My heart is hurting today because I had to say goodbye to a great friend! Moe wasn’t just a pet or a dog but he was a one of a kind friend. Moe showed up at Camp New Hope Easter of 2007 and he immediately became MY dog! He would follow me around and cry, whimper and whine when I left the room. I always said if i could ever find someone to love me as much as Moe did I would be one blessed woman. Moe loved the children that came to the camp and would just let them pet and love on him as much as they wished. Moe was one of a kind. Where ever he laid his hat was his home. He would go visit his best friend Ray who lives on Boggs Road and they would take long walks together and sometimes he would even spend the night.

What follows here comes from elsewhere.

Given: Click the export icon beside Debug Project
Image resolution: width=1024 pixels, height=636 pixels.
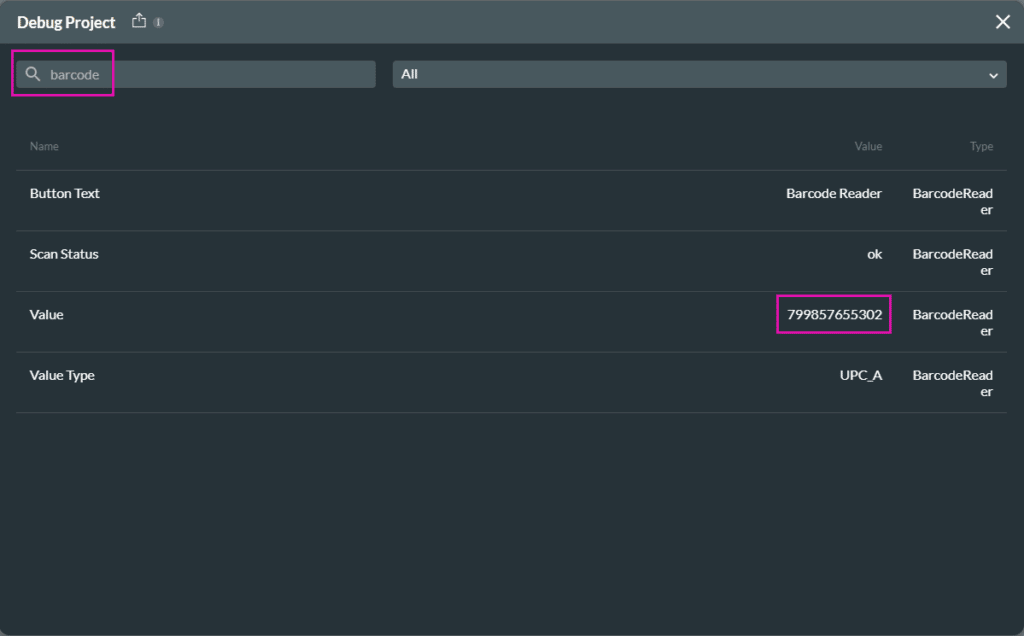Looking at the screenshot, I should pos(139,21).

He was fondly known as the Mayor of Boggs Road. Move didnt have a mean bone in his body and when you would pet or rub him he would always nudge his head under your hand to indicate he wanted to be loved on some more. He was a faithful friend and partner.

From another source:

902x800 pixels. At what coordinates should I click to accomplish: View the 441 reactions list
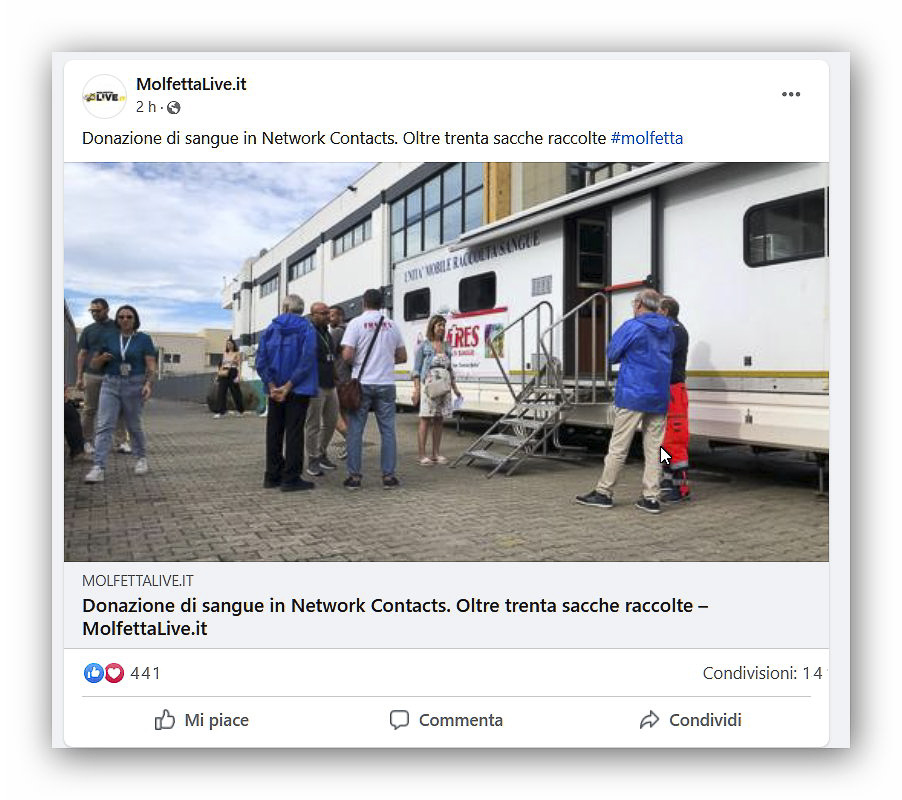tap(145, 673)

This morning as I was going into town I saw Moe in the curve of our driveway and I immediately knew something wasn’t right. Moe was getting up in age but he still had a lot of life in him. I stopped to call his name and when he didnt open his eyes or respond I had a sick feeling come over me that this was not going to be good. I checked him out and there were no wounds on him just a small amount of blood coming from his mouth. I picked him up and put him in the car and I knew he was gone. We just buried Moe in the chestnut grove where he loved to lay in the shade of the trees in the afternoon. If there is a place in Heaven for Gods creatures and I believe there is then Moe is walking the streets of gold and stopping to say hello to everyone he sees. I bet my Daddy was there to welcome him.
If I can find comfort in any of this it is that Moe was a free spirit and he was free to explore this world. He ate well, always had a warm place to lay his head and most of all he KNEW HE WAS LOVED! He will be missed. To those of you who think I am a little crazy, all i can say is I am sorry you didnt get to know Moe. If you had ever met him your heart would be broken too!
Goodbye my friend and may your spirit continue to always be at Camp New Hope! You were one of a kind ! Loved by many but most of all loved by ME!